Z: I find in your work that the value you bring to every project is different, but you always bring immense value and lead your clients down that path.

POI: Thank you.

Z: It’s amazing. I only do it in my world, in the Cibi world but you are constantly doing it for other people, other business, and large audiences. I’ve only got two or three hundred people coming in every day but that’s only in one spot. 

POI: That’s still a lot! 

Z: That’s a big credit to you! I know you’ll continue to do that. 

POI: If the businesses aren’t successful and don’t have a flow of currency then the design in some shape or form is letting down the pursuit of that commercial enterprise. I’ve always enjoyed the complexity of knowing that there’s so many components that make up functional and aesthetic considerations, but it’s the business itself that we need to be really aware of. If you don’t understand that, then you shouldn’t be designing because all you’re doing is seeing to an aesthetic outcome. 

Z: We see too many places like that.

POI: We do now. Especially in Australia.

Z: And in the last five years. 

POI: In a lot of capital cities around the world we’re seeing negative trends. But all the same, as long as we don’t lose sight of the origin of food, sustainable practices and environmental considerations then these businesses will come and go like in any other industry. It’s been an interesting period.

Z: We can do so much more can’t we more? We can still do so much more

POI: I think it’s happening. There’s enough proof of that now. Whether you call it a movement or not, there’s a consciousness now. It’s exciting to see younger generations relishing in the value of design and creativity and what it means within their own domestic interaction in certain social settings. They are buying into it, quite literally. But they’re also getting joy from it. I came from a generation that said “You’re crazy for paying x for stemware, glassware, cutlery.” 

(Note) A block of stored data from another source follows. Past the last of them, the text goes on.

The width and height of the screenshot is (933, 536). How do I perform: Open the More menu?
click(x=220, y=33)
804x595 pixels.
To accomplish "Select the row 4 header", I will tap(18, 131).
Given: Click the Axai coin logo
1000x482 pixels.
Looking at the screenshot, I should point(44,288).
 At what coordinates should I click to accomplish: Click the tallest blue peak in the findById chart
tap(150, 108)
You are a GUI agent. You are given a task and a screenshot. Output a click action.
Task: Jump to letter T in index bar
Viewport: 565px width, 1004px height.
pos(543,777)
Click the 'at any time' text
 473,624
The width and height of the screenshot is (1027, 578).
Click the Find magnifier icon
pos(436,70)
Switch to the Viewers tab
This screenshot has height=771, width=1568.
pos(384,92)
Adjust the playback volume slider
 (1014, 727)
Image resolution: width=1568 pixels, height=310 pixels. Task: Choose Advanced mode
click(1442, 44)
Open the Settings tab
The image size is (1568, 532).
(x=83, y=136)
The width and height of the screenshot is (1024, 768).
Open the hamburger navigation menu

Z: It definitely motivates me.

POI: So, what’s coming up? 

Z: We need to touch more people with these ideas and these thoughts. 

POI: Your outcome or what you produce is the truth. It’s not what you are continually saying, it’s what you are continually doing that has value.

Z: I think through hospitality service we can make a difference too. Just that level of extra care.

POI: It’s a term that we need to focus on more. The idea of care and what it means. It’s exciting. Thank you. 

Z: Thanks, Dion. We’ll talk more? 

POI: Yes, definitely. That’s always our challenge isn’t it.